§ **EXERCISE DESCRIPTION**: Reproduce verbatim the lines from the one containing "Given: Click the green OAS3 badge" through the one containing "coord(438,11)", including both of those lines.
:::
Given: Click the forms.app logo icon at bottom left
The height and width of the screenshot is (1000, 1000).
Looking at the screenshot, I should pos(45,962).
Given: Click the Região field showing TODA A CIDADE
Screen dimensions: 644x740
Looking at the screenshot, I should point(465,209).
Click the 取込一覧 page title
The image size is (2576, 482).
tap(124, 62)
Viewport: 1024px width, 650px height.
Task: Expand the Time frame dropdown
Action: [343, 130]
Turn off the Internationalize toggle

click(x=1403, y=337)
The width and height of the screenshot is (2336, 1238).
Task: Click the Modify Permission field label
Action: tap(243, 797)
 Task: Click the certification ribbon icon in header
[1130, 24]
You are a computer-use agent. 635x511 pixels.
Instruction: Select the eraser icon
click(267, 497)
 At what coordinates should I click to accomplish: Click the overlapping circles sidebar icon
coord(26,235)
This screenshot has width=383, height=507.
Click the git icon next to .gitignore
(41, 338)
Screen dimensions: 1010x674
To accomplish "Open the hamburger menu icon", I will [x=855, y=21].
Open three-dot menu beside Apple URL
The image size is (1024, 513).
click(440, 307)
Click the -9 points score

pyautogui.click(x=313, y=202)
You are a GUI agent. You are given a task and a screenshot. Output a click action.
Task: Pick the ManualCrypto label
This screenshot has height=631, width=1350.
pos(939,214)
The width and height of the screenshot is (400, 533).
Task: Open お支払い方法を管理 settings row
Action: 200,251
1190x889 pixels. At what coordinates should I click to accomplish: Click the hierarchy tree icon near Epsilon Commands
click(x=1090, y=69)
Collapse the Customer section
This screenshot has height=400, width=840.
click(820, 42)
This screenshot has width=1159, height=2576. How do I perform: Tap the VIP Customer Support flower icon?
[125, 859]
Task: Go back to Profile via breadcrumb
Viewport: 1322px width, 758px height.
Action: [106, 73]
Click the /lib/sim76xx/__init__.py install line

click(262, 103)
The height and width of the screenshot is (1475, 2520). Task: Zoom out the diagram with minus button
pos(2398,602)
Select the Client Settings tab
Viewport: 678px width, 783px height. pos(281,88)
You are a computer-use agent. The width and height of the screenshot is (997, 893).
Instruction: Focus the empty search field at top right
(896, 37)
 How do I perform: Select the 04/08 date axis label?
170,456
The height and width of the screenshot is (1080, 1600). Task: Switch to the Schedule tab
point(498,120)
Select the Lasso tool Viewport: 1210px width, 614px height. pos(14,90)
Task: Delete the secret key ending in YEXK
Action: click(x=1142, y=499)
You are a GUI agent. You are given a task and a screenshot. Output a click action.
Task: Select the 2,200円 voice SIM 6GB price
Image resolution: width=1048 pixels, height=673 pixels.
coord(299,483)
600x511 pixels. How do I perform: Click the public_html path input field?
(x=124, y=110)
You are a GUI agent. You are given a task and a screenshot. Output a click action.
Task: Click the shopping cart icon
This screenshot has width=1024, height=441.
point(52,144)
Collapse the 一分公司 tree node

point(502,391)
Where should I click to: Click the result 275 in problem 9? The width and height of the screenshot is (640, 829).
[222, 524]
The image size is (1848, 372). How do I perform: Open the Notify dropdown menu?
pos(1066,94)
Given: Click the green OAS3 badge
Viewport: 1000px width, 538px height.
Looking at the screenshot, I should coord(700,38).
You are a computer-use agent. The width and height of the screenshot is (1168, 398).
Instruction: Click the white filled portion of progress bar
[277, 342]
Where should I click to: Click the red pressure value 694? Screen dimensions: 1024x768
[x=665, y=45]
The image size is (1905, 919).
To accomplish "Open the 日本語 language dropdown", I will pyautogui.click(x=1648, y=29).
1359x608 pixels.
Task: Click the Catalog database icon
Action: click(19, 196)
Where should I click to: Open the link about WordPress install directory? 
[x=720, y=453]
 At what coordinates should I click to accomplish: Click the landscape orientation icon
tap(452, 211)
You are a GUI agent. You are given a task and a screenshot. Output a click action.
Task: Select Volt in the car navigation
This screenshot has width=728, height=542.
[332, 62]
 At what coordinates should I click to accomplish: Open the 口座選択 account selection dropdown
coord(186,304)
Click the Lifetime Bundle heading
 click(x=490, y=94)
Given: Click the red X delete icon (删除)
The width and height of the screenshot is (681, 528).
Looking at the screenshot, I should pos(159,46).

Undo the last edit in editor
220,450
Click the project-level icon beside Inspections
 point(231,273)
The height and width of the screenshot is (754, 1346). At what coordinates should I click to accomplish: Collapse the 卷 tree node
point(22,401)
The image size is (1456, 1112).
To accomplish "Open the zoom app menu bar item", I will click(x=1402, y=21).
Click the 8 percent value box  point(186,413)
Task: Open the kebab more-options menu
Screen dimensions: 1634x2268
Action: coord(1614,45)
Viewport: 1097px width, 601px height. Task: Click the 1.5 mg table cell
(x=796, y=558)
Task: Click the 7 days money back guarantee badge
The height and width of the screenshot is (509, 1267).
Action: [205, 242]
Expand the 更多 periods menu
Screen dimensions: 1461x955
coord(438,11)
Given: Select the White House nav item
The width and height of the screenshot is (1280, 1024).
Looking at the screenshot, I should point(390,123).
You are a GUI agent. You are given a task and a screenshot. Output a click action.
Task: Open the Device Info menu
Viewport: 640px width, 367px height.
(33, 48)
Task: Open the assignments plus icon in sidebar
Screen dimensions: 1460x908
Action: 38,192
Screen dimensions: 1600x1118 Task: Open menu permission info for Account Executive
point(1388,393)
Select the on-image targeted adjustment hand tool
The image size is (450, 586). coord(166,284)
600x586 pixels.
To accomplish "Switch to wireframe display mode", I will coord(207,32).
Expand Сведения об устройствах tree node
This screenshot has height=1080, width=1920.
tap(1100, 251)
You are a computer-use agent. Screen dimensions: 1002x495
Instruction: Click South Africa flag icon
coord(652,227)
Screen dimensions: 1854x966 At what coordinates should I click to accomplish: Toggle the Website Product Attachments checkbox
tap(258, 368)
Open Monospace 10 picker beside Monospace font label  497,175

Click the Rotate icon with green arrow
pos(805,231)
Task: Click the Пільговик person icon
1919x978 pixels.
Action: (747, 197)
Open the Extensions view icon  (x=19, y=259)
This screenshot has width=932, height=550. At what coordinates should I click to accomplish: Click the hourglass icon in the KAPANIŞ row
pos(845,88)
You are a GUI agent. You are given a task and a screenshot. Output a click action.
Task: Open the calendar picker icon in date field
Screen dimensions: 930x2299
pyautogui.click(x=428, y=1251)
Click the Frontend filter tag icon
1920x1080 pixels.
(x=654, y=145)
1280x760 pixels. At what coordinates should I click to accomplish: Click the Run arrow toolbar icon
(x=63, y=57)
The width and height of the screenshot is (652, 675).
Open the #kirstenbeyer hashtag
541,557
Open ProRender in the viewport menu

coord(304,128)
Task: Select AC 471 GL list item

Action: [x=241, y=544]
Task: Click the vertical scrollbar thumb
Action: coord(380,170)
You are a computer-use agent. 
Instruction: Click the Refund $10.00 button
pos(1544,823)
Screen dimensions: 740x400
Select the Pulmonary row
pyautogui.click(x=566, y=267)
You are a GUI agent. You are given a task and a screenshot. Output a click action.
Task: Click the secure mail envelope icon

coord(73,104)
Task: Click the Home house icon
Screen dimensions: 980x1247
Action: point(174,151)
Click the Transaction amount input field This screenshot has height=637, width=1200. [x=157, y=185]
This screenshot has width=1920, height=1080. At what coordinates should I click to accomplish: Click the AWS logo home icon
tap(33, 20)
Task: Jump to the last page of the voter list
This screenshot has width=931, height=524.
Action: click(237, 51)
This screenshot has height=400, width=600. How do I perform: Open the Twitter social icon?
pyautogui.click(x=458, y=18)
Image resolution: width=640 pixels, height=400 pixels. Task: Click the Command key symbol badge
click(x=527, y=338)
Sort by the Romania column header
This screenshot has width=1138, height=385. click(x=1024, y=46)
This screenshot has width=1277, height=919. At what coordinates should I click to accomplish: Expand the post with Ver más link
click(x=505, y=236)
:::
§ **OUTPUT FOR THIS EXERCISE**:
Given: Click the green OAS3 badge
Viewport: 1000px width, 538px height.
Looking at the screenshot, I should coord(700,38).
You are a computer-use agent. The width and height of the screenshot is (1168, 398).
Instruction: Click the white filled portion of progress bar
[277, 342]
Where should I click to: Click the red pressure value 694? Screen dimensions: 1024x768
[x=665, y=45]
The image size is (1905, 919).
To accomplish "Open the 日本語 language dropdown", I will pyautogui.click(x=1648, y=29).
1359x608 pixels.
Task: Click the Catalog database icon
Action: click(19, 196)
Where should I click to: Open the link about WordPress install directory? 
[x=720, y=453]
 At what coordinates should I click to accomplish: Click the landscape orientation icon
tap(452, 211)
You are a GUI agent. You are given a task and a screenshot. Output a click action.
Task: Select Volt in the car navigation
This screenshot has width=728, height=542.
[332, 62]
 At what coordinates should I click to accomplish: Open the 口座選択 account selection dropdown
coord(186,304)
Click the Lifetime Bundle heading
 click(x=490, y=94)
Given: Click the red X delete icon (删除)
The width and height of the screenshot is (681, 528).
Looking at the screenshot, I should pos(159,46).

Undo the last edit in editor
220,450
Click the project-level icon beside Inspections
 point(231,273)
The height and width of the screenshot is (754, 1346). At what coordinates should I click to accomplish: Collapse the 卷 tree node
point(22,401)
The image size is (1456, 1112).
To accomplish "Open the zoom app menu bar item", I will click(x=1402, y=21).
Click the 8 percent value box  point(186,413)
Task: Open the kebab more-options menu
Screen dimensions: 1634x2268
Action: coord(1614,45)
Viewport: 1097px width, 601px height. Task: Click the 1.5 mg table cell
(x=796, y=558)
Task: Click the 7 days money back guarantee badge
The height and width of the screenshot is (509, 1267).
Action: [205, 242]
Expand the 更多 periods menu
Screen dimensions: 1461x955
coord(438,11)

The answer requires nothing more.